For an hour and 35 minutes either side of tea, he shaped as he hadn't done since he started the series with 79 at Bourda and 117 in the first innings at the Queen's Park Oval.
There were cuts, pulls and drives from the middle of his meaty bat, punishing anything fractionally off-line or length and especially those that were off both.
He was not flawless.
Hooper quickly introduced the left-arm Pedro Collins, who was responsible for Tendulkar's ducks in Barbados and Antigua, and Tendulkar's top-edged hook off his second ball landed in unprotected territory at square-leg.
He was 34 when, driving through the line, he offered Collins a low, barely catchable return to his left which the bowler followed with a bouncer and a good claim for lbw from the next two balls.
But Collins was wicketless when Hooper called on Adam Sanford to replace him for his first spell.
Tendulkar promptly cover-drove the bounding Carib for his seventh boundary but it was his last. Essaying the same stroke from a ball of full length from the same bowler, he somehow got himself into a tangle.
The bat came down crooked and the ball diverted from its bottom edge into the stumps. Sabina, noisy at the worst of times, exploded with a cacaphony that could be heard in Montego Bay.
The hullaballo hadn't died down when Das, aiming to leg and across the line of a ball of good length from Cuffy, was clearly lbw.
It was the last wicket for the day for the West Indies as the left-handed Ganguly and Laxman played with few alarms.
The West Indies owed their final total as much to the assertive Jacobs as to the three young tyros of the previous day.
Adopting the method he knows best and that earned him his 118 in the previous Test he immediately took the attack to the bowlers.
He hoisted a four and a six over long-off with powerful, aerial strokes from successive balls during an over from Srinath that also contained four byes that sailed over the leaping wicket-keeper and cost 19.
The introduction of off-spinner Harbhajan Singh made no difference to him.
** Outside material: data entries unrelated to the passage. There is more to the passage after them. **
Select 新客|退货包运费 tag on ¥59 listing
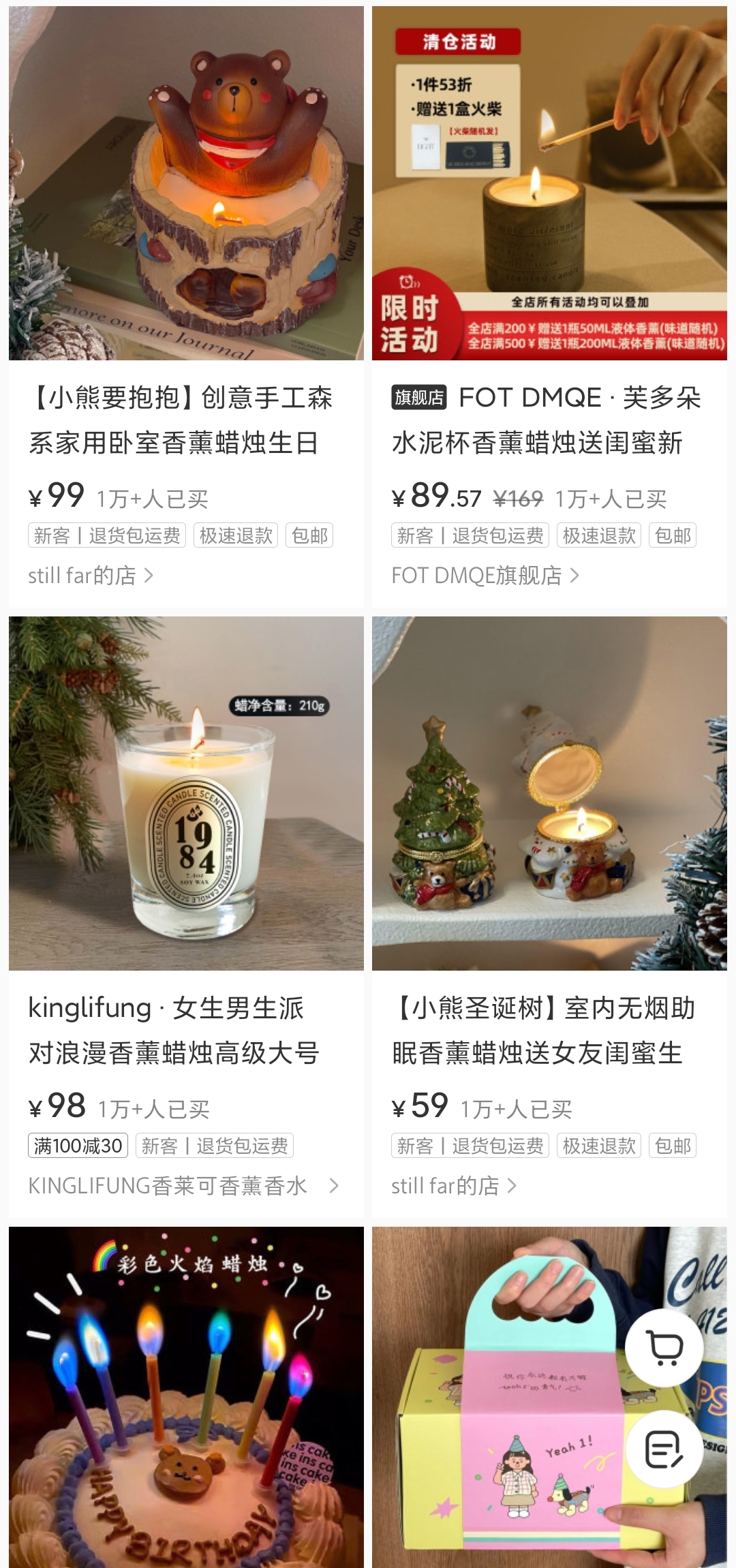This screenshot has height=1568, width=736. pyautogui.click(x=470, y=1146)
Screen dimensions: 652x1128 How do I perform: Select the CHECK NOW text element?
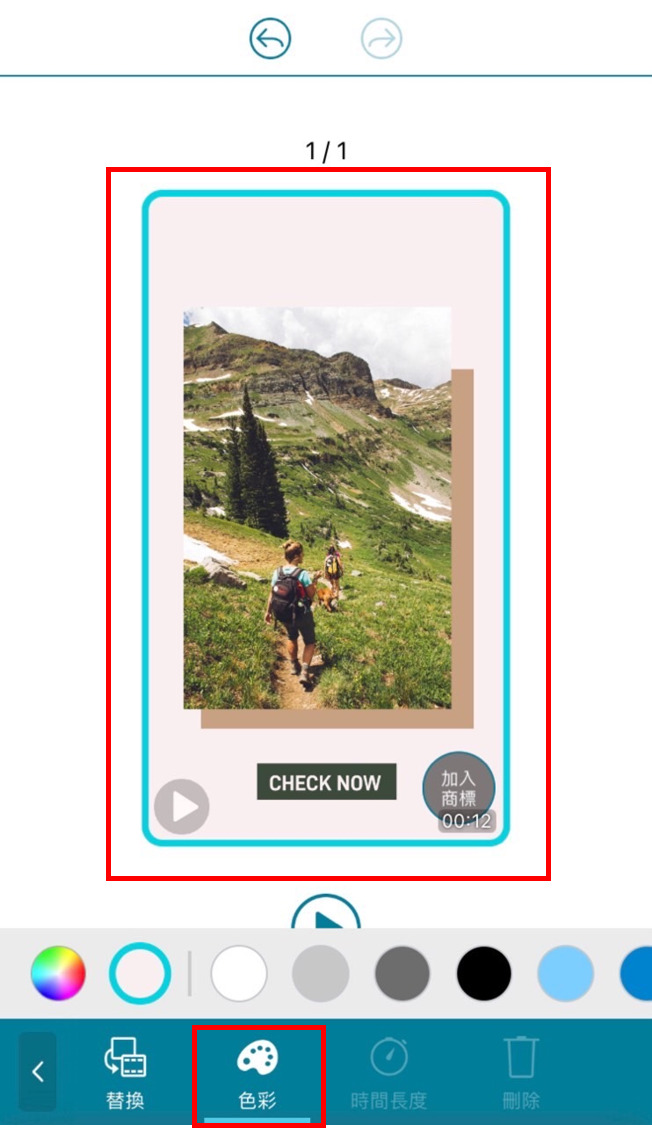[326, 782]
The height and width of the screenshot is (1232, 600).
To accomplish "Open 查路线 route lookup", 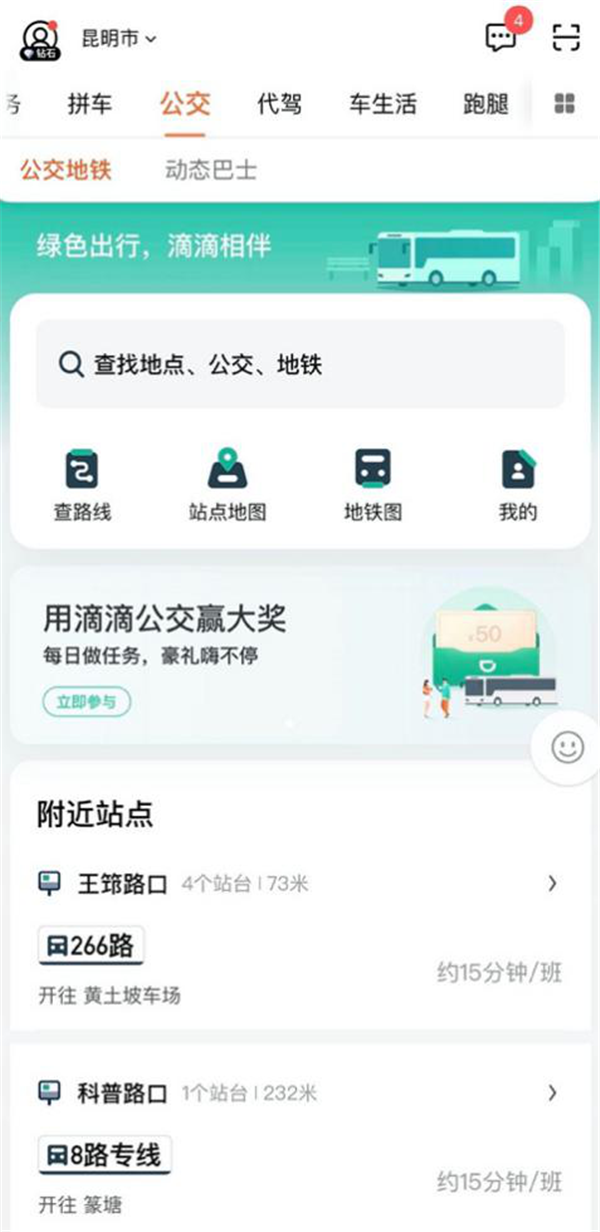I will coord(82,485).
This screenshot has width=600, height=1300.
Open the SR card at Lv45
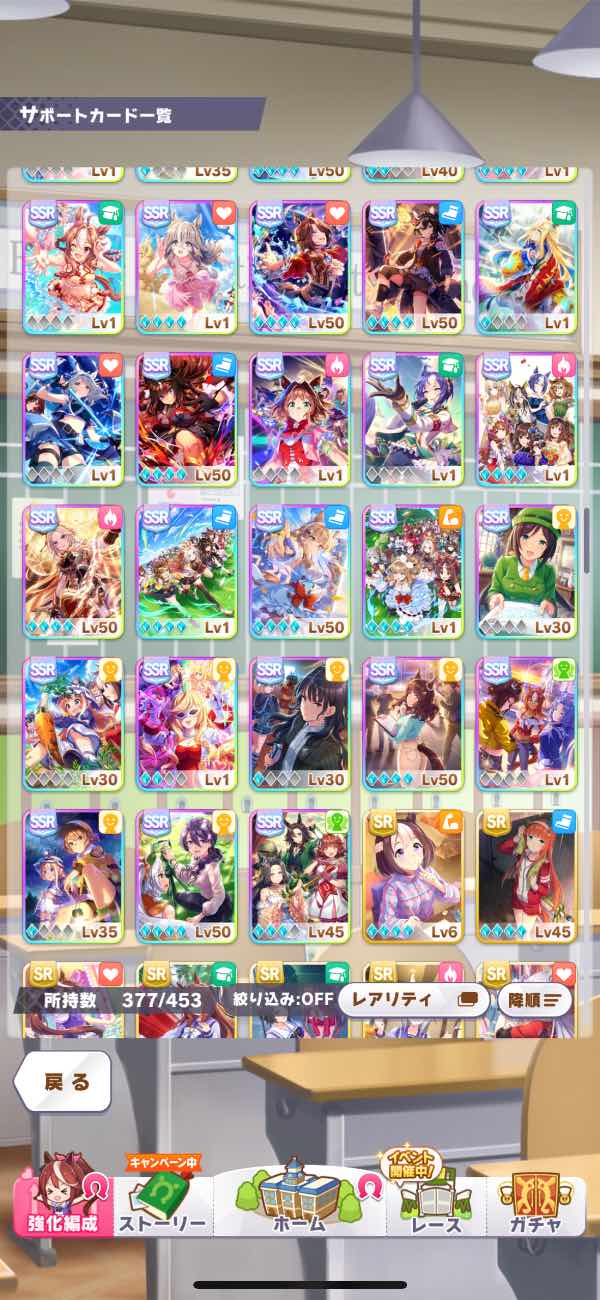(527, 876)
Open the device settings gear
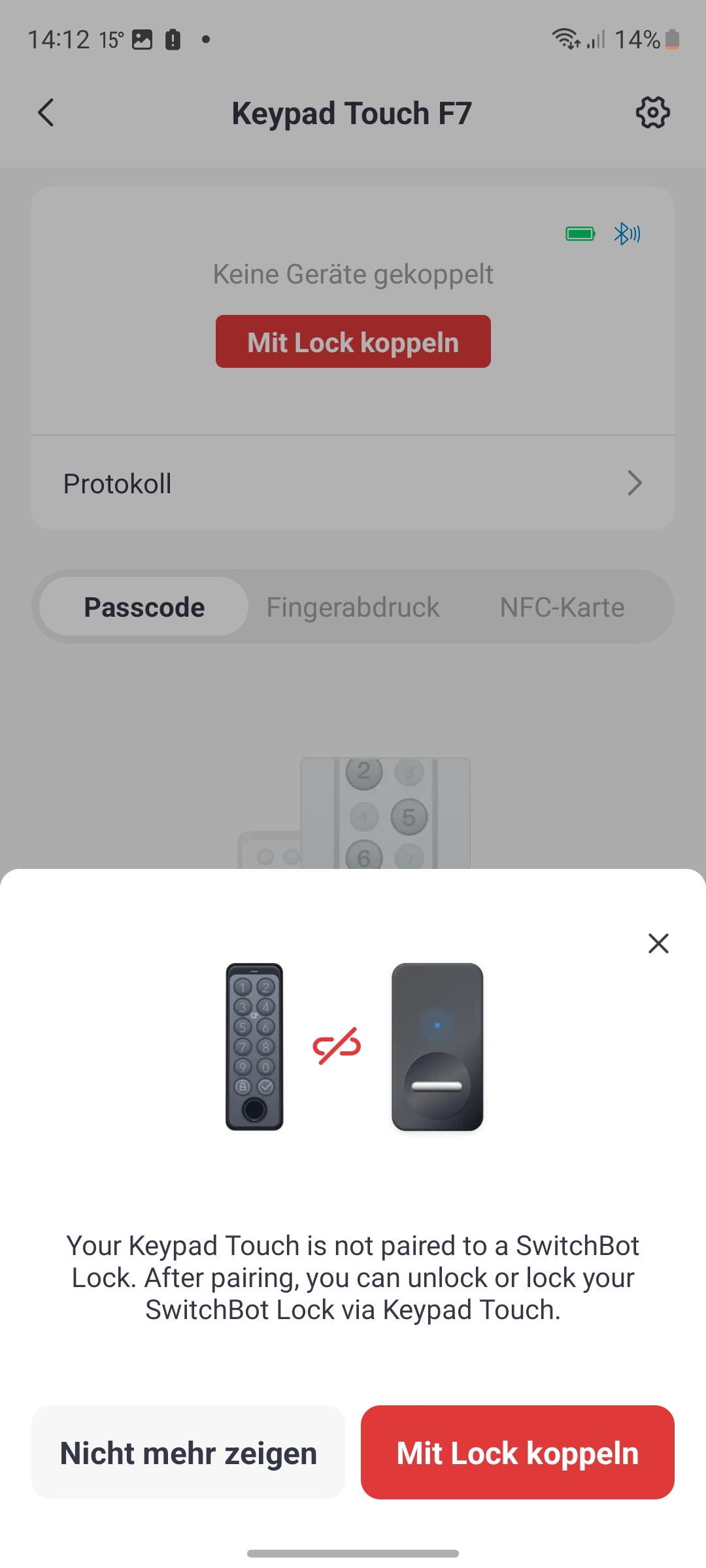 (652, 113)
As Chanderpaul batted solidly at the other end to carry his series aggregate above 500, Jacobs continued his onslaught, twice lifting Harbhajan for six.
By the time Harbhajan gained his revenge and breached his back foot defence 20 minutes after lunch, the total was already past 400.
Harbhajan added the wickets of Dillon and Sanford to bring his haul to five for the innings.